** Opening MATERIAL TO PROCESS block **

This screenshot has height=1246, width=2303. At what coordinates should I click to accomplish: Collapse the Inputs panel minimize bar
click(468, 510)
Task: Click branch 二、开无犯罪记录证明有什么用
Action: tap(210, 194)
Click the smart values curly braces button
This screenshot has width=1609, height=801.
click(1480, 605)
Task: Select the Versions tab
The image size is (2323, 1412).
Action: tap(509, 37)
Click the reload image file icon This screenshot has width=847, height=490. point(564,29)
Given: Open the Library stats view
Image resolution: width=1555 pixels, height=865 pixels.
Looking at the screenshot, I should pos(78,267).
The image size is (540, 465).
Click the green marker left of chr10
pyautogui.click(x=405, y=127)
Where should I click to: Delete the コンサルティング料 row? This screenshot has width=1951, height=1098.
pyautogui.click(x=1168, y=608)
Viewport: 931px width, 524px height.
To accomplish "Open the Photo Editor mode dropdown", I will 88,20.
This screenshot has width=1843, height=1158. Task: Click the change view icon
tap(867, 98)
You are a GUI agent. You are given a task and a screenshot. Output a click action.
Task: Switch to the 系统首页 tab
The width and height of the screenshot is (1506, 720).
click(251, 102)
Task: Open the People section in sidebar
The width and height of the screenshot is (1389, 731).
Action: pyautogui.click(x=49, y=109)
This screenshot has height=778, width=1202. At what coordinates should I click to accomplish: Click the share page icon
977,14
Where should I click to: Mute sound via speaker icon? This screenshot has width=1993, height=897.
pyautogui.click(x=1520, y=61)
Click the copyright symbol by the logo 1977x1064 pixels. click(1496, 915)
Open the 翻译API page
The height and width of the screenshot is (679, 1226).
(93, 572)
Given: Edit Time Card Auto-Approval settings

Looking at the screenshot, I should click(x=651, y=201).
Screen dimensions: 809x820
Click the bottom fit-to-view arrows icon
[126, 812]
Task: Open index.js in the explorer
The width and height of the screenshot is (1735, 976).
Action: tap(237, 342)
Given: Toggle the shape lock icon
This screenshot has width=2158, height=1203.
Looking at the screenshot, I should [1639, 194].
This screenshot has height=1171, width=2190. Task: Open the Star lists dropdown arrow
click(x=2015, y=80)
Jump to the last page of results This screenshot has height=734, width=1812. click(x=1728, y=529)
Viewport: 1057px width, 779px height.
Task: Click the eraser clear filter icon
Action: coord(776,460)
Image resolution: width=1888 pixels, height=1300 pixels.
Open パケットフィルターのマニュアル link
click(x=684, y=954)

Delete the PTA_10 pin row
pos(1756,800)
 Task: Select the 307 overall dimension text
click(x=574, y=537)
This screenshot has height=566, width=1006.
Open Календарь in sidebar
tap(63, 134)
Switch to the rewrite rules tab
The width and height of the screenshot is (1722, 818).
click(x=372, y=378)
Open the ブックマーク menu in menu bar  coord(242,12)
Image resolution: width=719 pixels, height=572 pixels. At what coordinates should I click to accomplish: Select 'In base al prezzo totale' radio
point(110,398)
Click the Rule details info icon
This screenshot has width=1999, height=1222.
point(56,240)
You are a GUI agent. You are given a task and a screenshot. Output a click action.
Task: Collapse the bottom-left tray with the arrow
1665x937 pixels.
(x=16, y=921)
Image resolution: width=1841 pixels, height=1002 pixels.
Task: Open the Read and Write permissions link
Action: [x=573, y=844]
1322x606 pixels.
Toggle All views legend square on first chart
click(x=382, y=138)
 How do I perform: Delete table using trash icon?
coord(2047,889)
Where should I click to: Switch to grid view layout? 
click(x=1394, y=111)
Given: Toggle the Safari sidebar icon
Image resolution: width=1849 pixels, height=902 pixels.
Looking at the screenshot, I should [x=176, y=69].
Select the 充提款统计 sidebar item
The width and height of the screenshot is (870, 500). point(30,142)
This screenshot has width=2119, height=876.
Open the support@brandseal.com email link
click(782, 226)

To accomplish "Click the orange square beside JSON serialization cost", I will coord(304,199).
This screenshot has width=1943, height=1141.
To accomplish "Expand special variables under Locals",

** Closing MATERIAL TO PROCESS block **

Please repeat the data in full so that nothing differs from the original.

This screenshot has height=1246, width=2303. At what coordinates should I click to accomplish: Collapse the Inputs panel minimize bar
click(468, 510)
Task: Click branch 二、开无犯罪记录证明有什么用
Action: tap(210, 194)
Click the smart values curly braces button
This screenshot has width=1609, height=801.
click(1480, 605)
Task: Select the Versions tab
The image size is (2323, 1412).
Action: tap(509, 37)
Click the reload image file icon This screenshot has width=847, height=490. point(564,29)
Given: Open the Library stats view
Image resolution: width=1555 pixels, height=865 pixels.
Looking at the screenshot, I should pos(78,267).
The image size is (540, 465).
Click the green marker left of chr10
pyautogui.click(x=405, y=127)
Where should I click to: Delete the コンサルティング料 row? This screenshot has width=1951, height=1098.
pyautogui.click(x=1168, y=608)
Viewport: 931px width, 524px height.
To accomplish "Open the Photo Editor mode dropdown", I will 88,20.
This screenshot has width=1843, height=1158. Task: Click the change view icon
tap(867, 98)
You are a GUI agent. You are given a task and a screenshot. Output a click action.
Task: Switch to the 系统首页 tab
The width and height of the screenshot is (1506, 720).
click(251, 102)
Task: Open the People section in sidebar
The width and height of the screenshot is (1389, 731).
Action: pyautogui.click(x=49, y=109)
This screenshot has height=778, width=1202. At what coordinates should I click to accomplish: Click the share page icon
977,14
Where should I click to: Mute sound via speaker icon? This screenshot has width=1993, height=897.
pyautogui.click(x=1520, y=61)
Click the copyright symbol by the logo 1977x1064 pixels. click(1496, 915)
Open the 翻译API page
The height and width of the screenshot is (679, 1226).
(93, 572)
Given: Edit Time Card Auto-Approval settings

Looking at the screenshot, I should click(x=651, y=201).
Screen dimensions: 809x820
Click the bottom fit-to-view arrows icon
[126, 812]
Task: Open index.js in the explorer
The width and height of the screenshot is (1735, 976).
Action: tap(237, 342)
Given: Toggle the shape lock icon
This screenshot has width=2158, height=1203.
Looking at the screenshot, I should [1639, 194].
This screenshot has height=1171, width=2190. Task: Open the Star lists dropdown arrow
click(x=2015, y=80)
Jump to the last page of results This screenshot has height=734, width=1812. click(x=1728, y=529)
Viewport: 1057px width, 779px height.
Task: Click the eraser clear filter icon
Action: coord(776,460)
Image resolution: width=1888 pixels, height=1300 pixels.
Open パケットフィルターのマニュアル link
click(x=684, y=954)

Delete the PTA_10 pin row
pos(1756,800)
 Task: Select the 307 overall dimension text
click(x=574, y=537)
This screenshot has height=566, width=1006.
Open Календарь in sidebar
tap(63, 134)
Switch to the rewrite rules tab
The width and height of the screenshot is (1722, 818).
click(x=372, y=378)
Open the ブックマーク menu in menu bar  coord(242,12)
Image resolution: width=719 pixels, height=572 pixels. At what coordinates should I click to accomplish: Select 'In base al prezzo totale' radio
point(110,398)
Click the Rule details info icon
This screenshot has width=1999, height=1222.
point(56,240)
You are a GUI agent. You are given a task and a screenshot. Output a click action.
Task: Collapse the bottom-left tray with the arrow
1665x937 pixels.
(x=16, y=921)
Image resolution: width=1841 pixels, height=1002 pixels.
Task: Open the Read and Write permissions link
Action: [x=573, y=844]
1322x606 pixels.
Toggle All views legend square on first chart
click(x=382, y=138)
 How do I perform: Delete table using trash icon?
coord(2047,889)
Where should I click to: Switch to grid view layout? 
click(x=1394, y=111)
Given: Toggle the Safari sidebar icon
Image resolution: width=1849 pixels, height=902 pixels.
Looking at the screenshot, I should [x=176, y=69].
Select the 充提款统计 sidebar item
The width and height of the screenshot is (870, 500). point(30,142)
This screenshot has width=2119, height=876.
Open the support@brandseal.com email link
click(782, 226)

To accomplish "Click the orange square beside JSON serialization cost", I will coord(304,199).
This screenshot has width=1943, height=1141.
To accomplish "Expand special variables under Locals",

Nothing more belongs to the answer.